What this task involves:
Quote verbatim the stretch from the line containing "Open the Toiminnot menu" through the end of the entries below, both ends included, and leave the pictures out of your answer.

Working data:

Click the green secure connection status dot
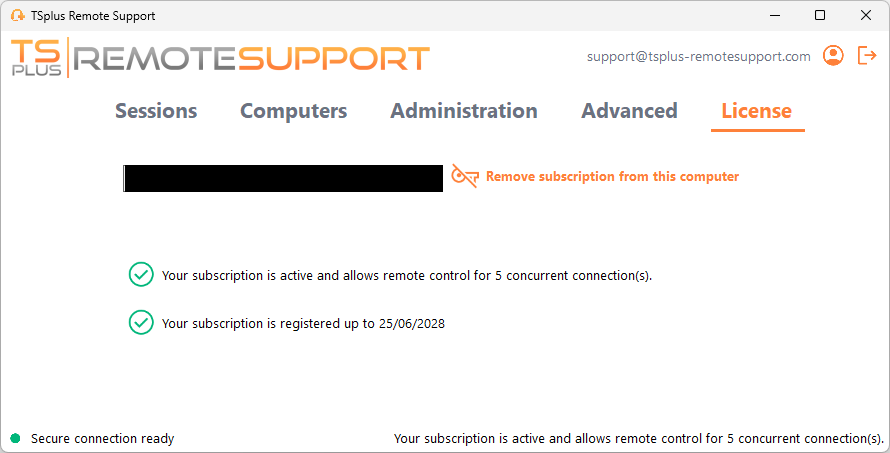 click(15, 438)
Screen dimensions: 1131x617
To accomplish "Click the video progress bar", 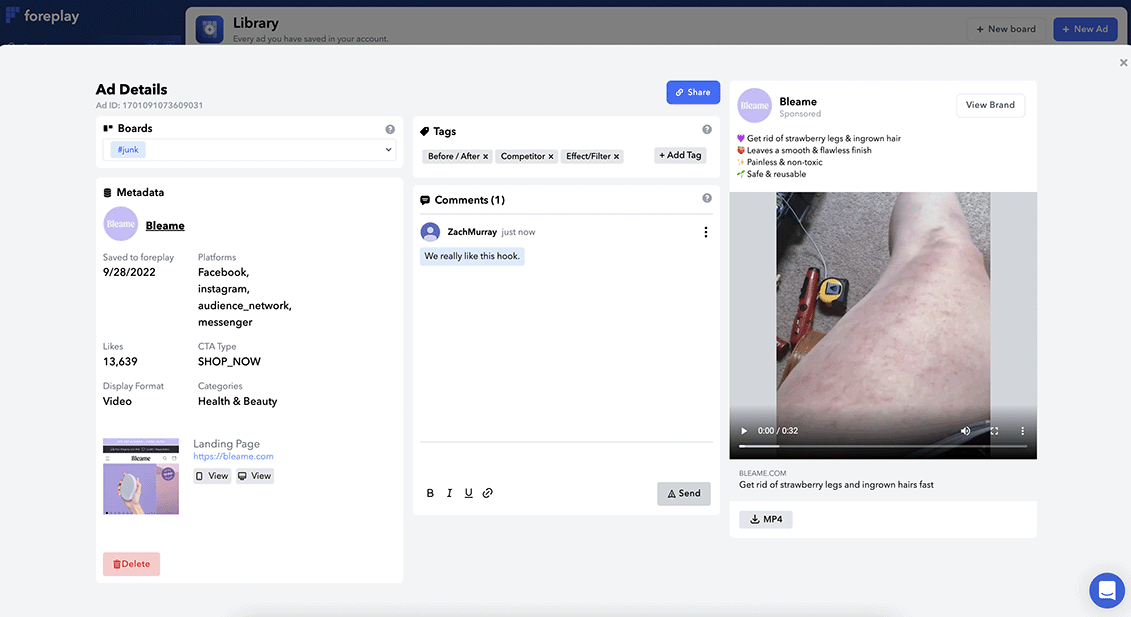I will point(882,446).
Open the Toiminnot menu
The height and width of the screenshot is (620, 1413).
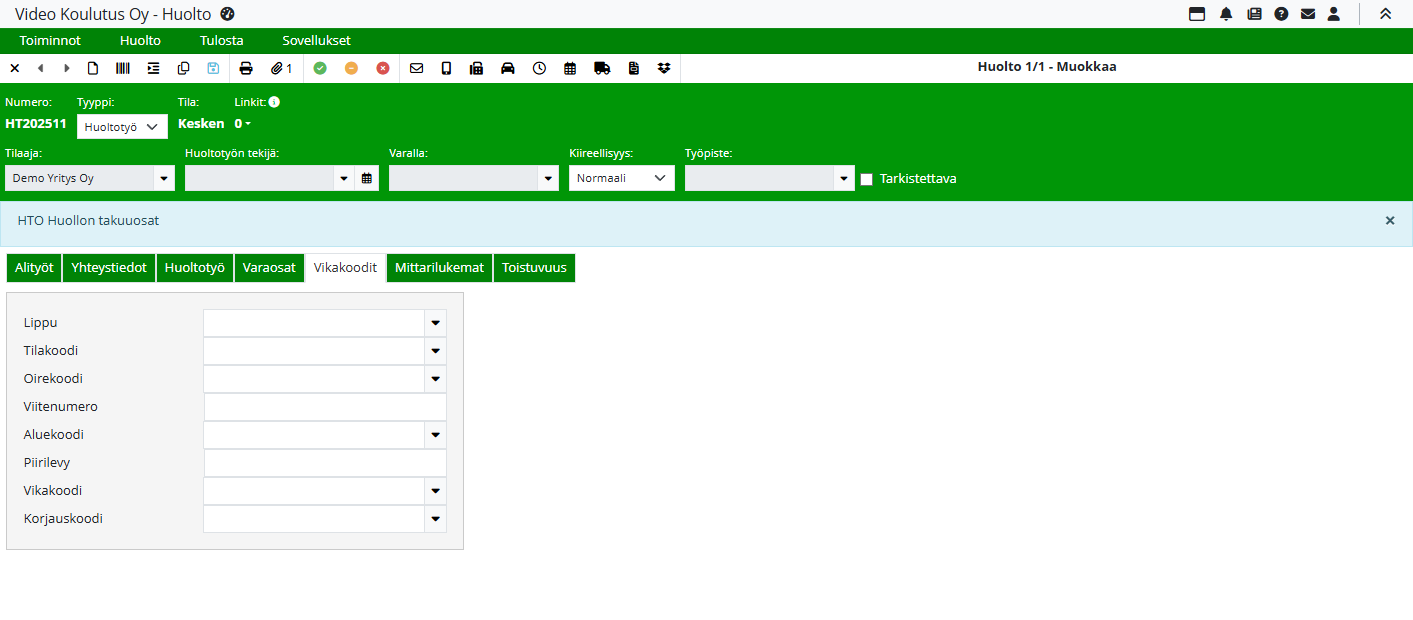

Task response:
Open the Toiminnot menu
The height and width of the screenshot is (620, 1413).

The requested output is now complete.